Nach Aussage von Frau Cresson würde der vom Rat genehmigte Haushaltsrahmen auch negative Auswirkungen für die Gemeinsame Forschungsstelle haben. Gerade zu einem Zeitpunkt, zu dem die GFS aufgefordert werde, ihre Aktivitäten auf den Gebieten öffentliche Gesundheit, Verbraucherschutz und Bekämpfung von Betrug zu intensivieren, würde es der jetzt vom Rat genehmigte festgelegte Haushalt notwendig machen, einzelne Projekte der Forschungsstelle zu kürzen oder sogar zu streichen.

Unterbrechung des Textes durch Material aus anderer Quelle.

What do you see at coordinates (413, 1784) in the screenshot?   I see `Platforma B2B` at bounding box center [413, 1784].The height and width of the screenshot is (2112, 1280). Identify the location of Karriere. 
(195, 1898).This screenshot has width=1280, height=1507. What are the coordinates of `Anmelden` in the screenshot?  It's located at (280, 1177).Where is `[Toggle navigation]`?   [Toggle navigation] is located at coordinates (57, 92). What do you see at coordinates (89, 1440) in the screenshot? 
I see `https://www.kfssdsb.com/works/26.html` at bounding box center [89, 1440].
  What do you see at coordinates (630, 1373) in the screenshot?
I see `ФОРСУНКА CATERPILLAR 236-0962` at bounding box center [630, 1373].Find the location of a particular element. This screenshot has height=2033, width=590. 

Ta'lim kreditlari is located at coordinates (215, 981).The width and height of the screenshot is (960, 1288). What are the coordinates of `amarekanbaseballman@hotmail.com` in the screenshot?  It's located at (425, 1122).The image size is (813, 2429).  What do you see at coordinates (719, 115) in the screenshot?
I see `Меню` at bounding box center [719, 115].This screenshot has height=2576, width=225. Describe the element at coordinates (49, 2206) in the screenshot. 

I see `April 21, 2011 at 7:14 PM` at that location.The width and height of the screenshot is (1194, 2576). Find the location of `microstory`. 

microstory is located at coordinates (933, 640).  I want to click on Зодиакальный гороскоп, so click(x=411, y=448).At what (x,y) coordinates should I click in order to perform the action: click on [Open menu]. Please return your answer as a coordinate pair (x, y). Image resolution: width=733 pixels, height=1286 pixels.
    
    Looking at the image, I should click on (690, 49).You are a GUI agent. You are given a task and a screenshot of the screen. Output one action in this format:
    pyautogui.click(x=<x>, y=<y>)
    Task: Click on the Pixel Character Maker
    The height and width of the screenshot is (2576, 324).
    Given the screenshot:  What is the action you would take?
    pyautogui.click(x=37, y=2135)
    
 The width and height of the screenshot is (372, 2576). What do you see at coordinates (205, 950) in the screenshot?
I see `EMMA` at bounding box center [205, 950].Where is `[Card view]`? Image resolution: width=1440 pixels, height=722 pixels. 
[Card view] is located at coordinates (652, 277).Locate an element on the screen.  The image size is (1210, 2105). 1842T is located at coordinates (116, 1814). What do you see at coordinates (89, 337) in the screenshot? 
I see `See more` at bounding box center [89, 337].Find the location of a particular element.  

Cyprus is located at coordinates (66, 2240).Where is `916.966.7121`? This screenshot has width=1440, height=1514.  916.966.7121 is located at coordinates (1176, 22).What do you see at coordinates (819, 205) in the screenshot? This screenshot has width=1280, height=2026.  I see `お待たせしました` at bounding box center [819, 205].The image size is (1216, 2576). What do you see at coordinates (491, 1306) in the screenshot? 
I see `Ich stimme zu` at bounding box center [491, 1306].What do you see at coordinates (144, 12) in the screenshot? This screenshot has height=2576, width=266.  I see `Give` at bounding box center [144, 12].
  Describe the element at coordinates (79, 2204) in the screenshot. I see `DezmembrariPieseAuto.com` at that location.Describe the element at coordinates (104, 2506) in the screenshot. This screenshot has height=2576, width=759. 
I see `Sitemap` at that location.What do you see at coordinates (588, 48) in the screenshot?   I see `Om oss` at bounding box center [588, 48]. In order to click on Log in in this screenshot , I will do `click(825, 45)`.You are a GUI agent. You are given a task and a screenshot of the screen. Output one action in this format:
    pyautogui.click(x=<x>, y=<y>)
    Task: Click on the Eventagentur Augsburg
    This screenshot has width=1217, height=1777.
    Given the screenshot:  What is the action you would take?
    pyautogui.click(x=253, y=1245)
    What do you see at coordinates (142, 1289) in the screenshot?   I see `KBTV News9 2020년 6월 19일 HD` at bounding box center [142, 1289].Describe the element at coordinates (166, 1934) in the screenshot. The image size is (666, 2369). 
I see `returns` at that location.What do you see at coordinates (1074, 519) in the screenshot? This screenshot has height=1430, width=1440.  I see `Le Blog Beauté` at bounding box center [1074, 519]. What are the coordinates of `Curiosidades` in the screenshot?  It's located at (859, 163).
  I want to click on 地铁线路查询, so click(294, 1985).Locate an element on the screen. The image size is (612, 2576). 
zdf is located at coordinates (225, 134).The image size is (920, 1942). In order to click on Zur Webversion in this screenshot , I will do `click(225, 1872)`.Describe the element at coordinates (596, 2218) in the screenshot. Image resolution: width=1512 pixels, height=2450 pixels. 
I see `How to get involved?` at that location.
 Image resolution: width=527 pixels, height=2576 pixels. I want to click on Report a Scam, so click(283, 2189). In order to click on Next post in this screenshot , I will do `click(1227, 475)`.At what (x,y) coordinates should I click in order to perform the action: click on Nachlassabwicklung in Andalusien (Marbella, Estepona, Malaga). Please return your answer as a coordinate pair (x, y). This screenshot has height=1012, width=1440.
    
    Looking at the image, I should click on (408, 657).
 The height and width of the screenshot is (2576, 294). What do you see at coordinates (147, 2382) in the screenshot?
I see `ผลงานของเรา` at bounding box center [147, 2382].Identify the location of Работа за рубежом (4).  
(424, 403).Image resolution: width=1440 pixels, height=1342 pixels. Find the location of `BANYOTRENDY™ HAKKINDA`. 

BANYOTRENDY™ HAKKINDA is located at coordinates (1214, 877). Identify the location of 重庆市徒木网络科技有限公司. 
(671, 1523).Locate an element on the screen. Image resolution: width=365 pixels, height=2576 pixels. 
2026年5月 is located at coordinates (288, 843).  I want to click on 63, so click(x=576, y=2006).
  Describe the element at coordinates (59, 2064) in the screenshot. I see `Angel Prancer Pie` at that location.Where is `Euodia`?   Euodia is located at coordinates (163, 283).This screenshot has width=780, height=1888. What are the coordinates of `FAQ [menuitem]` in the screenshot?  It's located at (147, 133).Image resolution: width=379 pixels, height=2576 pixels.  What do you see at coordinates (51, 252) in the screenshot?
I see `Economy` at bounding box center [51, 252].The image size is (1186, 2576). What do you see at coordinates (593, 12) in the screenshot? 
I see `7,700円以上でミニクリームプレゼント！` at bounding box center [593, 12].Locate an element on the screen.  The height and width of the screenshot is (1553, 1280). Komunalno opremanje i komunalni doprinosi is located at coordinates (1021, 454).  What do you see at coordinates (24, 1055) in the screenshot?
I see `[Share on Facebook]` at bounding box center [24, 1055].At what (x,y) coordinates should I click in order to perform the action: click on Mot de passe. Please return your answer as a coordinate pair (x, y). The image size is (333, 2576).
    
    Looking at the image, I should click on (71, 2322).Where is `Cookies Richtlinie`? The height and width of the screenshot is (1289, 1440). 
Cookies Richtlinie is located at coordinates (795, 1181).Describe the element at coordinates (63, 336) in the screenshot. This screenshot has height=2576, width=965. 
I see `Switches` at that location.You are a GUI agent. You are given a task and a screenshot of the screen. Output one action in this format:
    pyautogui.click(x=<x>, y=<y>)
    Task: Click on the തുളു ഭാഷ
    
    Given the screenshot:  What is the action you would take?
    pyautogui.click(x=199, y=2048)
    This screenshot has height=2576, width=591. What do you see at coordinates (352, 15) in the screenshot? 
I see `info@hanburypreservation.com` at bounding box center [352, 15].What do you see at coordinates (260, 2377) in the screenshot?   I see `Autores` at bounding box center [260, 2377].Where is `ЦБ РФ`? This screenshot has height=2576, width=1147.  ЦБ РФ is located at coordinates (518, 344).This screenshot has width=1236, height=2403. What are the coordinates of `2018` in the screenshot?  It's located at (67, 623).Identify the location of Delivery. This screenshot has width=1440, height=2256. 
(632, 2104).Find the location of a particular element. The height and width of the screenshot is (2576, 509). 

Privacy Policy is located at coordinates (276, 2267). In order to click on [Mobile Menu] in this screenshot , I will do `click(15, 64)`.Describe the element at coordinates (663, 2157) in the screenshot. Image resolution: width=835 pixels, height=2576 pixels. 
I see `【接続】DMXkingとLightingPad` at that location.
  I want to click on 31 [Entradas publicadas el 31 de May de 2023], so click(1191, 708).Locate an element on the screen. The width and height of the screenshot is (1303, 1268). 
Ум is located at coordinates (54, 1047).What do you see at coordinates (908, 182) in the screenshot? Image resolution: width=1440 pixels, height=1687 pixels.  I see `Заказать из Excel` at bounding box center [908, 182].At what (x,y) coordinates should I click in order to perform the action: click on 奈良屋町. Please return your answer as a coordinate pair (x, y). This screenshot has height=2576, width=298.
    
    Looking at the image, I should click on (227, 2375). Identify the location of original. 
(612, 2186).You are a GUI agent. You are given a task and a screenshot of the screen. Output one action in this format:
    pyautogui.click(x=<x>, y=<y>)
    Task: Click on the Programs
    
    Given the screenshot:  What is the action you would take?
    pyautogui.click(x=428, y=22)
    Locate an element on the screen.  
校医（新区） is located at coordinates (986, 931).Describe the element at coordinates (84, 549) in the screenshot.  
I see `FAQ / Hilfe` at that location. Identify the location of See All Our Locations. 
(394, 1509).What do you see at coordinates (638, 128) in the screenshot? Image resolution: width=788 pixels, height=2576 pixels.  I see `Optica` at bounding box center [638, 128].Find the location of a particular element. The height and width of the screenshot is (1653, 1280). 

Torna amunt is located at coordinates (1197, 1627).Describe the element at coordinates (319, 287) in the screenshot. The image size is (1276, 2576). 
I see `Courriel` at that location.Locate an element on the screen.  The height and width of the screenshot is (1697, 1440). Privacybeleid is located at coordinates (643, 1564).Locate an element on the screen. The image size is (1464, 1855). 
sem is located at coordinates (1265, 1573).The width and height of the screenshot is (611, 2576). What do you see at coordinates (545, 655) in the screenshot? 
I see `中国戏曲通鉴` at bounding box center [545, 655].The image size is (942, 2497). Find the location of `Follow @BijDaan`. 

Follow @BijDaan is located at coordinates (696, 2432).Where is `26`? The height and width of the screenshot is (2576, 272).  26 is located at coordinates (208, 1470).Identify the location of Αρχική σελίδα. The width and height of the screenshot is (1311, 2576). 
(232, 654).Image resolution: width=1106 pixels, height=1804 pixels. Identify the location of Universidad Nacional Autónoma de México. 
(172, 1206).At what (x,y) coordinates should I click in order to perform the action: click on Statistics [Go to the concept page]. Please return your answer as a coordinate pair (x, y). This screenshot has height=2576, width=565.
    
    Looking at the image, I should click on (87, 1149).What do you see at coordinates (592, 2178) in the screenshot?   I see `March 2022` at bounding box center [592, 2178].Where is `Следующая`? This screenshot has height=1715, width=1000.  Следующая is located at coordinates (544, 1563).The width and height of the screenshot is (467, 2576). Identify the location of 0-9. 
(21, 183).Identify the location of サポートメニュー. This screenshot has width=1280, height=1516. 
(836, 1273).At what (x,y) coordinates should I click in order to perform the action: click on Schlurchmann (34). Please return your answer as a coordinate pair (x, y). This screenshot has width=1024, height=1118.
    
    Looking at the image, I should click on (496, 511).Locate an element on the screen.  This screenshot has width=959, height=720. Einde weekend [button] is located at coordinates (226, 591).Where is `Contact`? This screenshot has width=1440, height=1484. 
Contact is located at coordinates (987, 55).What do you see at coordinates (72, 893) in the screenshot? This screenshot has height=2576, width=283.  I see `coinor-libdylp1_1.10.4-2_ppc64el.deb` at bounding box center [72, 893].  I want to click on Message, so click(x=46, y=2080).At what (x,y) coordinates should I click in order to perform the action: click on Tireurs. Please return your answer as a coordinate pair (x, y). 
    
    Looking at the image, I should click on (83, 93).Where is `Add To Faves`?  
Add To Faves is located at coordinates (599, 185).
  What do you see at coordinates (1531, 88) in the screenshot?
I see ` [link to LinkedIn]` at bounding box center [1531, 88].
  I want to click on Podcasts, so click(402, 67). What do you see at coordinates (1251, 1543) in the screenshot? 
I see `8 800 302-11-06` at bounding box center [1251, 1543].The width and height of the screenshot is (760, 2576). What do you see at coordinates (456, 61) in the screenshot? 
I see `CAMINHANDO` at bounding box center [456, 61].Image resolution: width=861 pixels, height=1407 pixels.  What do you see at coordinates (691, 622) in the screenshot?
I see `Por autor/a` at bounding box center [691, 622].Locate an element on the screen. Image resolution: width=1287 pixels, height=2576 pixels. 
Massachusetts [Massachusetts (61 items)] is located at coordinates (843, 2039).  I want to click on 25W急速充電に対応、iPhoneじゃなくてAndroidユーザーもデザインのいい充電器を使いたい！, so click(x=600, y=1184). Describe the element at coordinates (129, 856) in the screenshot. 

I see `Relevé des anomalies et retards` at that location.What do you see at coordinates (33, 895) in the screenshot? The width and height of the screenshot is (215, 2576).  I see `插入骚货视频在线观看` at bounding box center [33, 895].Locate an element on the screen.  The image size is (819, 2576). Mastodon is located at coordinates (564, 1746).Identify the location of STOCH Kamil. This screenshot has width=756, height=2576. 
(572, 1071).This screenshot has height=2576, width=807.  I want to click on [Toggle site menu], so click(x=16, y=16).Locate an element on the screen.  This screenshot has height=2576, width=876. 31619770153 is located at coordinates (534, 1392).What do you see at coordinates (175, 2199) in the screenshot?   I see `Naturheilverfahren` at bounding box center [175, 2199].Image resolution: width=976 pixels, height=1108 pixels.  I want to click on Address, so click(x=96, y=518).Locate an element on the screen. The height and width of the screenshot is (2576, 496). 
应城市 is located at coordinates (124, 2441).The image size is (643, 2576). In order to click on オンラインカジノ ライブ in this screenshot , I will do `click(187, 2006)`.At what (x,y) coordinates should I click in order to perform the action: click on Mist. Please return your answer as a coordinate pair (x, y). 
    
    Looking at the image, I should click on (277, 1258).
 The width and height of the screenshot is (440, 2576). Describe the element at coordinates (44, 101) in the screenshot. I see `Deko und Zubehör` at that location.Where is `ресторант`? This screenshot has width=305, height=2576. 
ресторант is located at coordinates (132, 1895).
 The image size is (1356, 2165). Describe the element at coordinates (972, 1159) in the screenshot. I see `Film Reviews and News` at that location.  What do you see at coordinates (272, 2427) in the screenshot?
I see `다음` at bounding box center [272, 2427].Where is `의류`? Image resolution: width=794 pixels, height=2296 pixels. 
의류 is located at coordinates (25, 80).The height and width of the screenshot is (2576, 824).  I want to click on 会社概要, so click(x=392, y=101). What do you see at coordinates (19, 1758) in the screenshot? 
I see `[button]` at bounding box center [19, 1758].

Damit scheint klar, daß der noch verbleibende legislative Prozeß von den Differenzen der drei Institutionen über den Haushalt beherrscht sein wird, wobei Frau Cresson bestätigte, daß "das Fünfte Rahmenprogramm, wie es in der einvernehmlichen Stellungnahme des Rats dargelegt wird, hinsichtlich seiner thematischen Richtungen und seiner Struktur weitgehend den Vorschlägen unserer beiden Institutionen (d.h. der Kommission und des Parlaments) entspricht".

Die Kommission würde es bevorzugen, wenn das vom Rat und vom Parlament vorgeschlagene zusätzliche vierte thematische Programm, das von der Kommission als geänderter Vorschlag angenommen wurde, nicht in gesonderte Strukturen für Energie und die Umwelt unterteilt würde. Nach Aussage der Kommissarin sei auf der Konferenz über globale Klimaänderungen in Kioto im Dezember 1997, bei der die EU eine konstruktive Rolle gespielt habe, sehr deutlich geworden, daß eine Abhängigkeit zwischen Energie und Umwelt besteht. Ziel des Programms wäre die Minimierung der schädlichen Wirkung der Energienutzung für die Umwelt, so daß Fragen dieser Art auf integrierte Art und Weise behandelt werden müßten.

Der einvernehmliche Standpunkt des Rats wird voraussichtlich gegen Ende März formal verabschiedet und danach zur zweiten Lesung an das Parlament zurückverwiesen. Zu diesem Zeitpunkt kann das Parlament durch einen Beschluß mit absoluter Mehrheit seiner Mitglieder Änderungen an diesem einvernehmlichen Standpunkt einbringen. Der Bericht muß jedoch innerhalb von vier Monaten vorgelegt werden. Die zweite Lesung geht dann wieder an den Rat. Lassen sich die Differenzen zwischen der Kommission und dem Parlament einerseits und dem Rat andererseits nicht einengen, so wird der Schlichtungsausschuß einberufen, der dann Einigkeit über das Programm schafft.